De Nederlandsche Bank als partner in publiek- en private samenwerking tegen financieel-economische criminaliteit

    Inleiding

    Op 20 oktober heeft De Nederlandsche Bank (DNB) een brochure gepubliceerd met haar algemene visie op de samenwerking in de strijd tegen financieel-economische criminaliteit. In het daarbij behorende nieuwsbericht onderschrijft DNB het belang en de meerwaarde van deze samenwerking.

    Samenwerking tussen publieke en private partijen

    In toenemende mate wordt samengewerkt tussen publieke en private partijen om financieel-economische criminaliteit tegen te gaan. Onder dergelijke criminaliteit wordt verstaan: witwassen, corruptie, fraude en terrorismefinanciering. De samenwerking tussen financiële instellingen en publieke instanties (te denken valt aan politie, opsporingsdiensten en toezichthouders, waaronder DNB) zijn projecten die een vorm van publiek-private samenwerking (PPS) zijn. Bij deze samenwerking wordt intelligence en data gedeeld en onderzoekscapaciteit gebundeld zonder commercieel oogmerk. 

    De Nederlandsche Bank

    DNB is momenteel voorzitter van de Financieel Expertise Centrum (FEC) Raad. Binnen het FEC-PPS werken DNB, Belastingdienst, FIOD, Financial Intelligence Unit (FIU) Nederland, Nationale Politie, Openbaar Ministerie, AFM, NVB en banken samen. De samenwerking in het FEC verband valt onder het wetsvoorstel Wet gegevensverwerking Samenwerkingsverbanden.

    In haar brochure geeft DNB aan dat, mits het passend is bij haar toezichtstaak, zij welwillend staat tegenover een deelneming aan specifieke samenwerkingsprojecten. Daarbij geeft DNB aan dat gedacht kan worden aan het delen van informatie en samen analyseren van data, ‘’uiteraard binnen wettelijke grenzen’’. 

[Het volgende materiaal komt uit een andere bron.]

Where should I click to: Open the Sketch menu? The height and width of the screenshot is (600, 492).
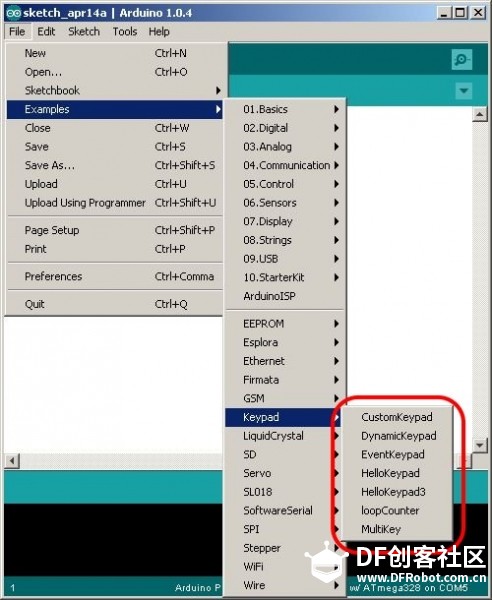pyautogui.click(x=84, y=31)
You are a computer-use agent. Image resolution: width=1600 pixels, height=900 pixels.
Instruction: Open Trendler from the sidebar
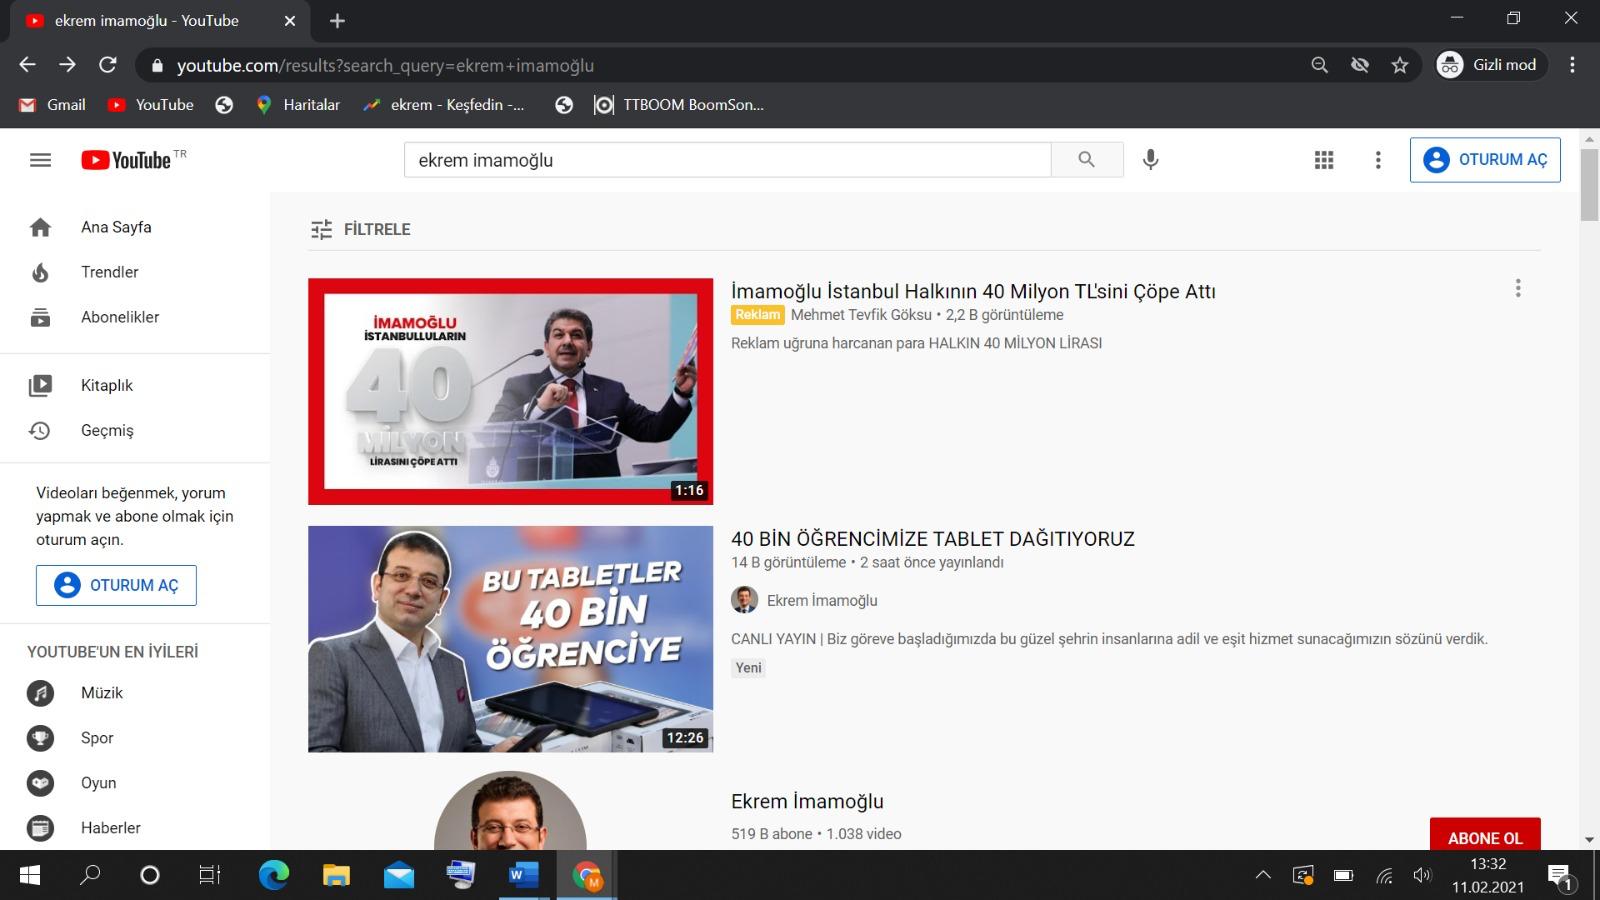109,272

    Wetsvoorstel Wet gegevensverwerking samenwerkingsverbanden

    Het wetsvoorstel gegevensverwerking Samenwerkingsverbanden is op 24 april 2020 bij de Tweede Kamer ingediend. In het wetsvoorstel wordt een juridische basis geboden voor het verwerken van (persoons)gegevens binnen verschillende samenwerkingsverbanden, waaronder het FEC. Vanuit onder andere het FEC, Openbaar Ministerie en politie zijn steunbetuigingen ontvangen voor het wetsvoorstel, maar daartegenover staan een flink aantal kritische reacties. Deze houden onder meer in dat:

    1. de inbreuk op de privacy niet gerechtvaardigd is, omdat onder meer de wettelijke basis niet voldoende duidelijk en precies is;
    2. de noodzaak niet voldoende is onderbouwd;
    3. de taken en doelen van samenwerkingsverbanden veel te ruim zijn geformuleerd;
    4. de delegatie per algemene maatregel van bestuur een te laag niveau van regelgeving is;
    5. de waarborgen om de privacy te waarborgen onvoldoende zijn.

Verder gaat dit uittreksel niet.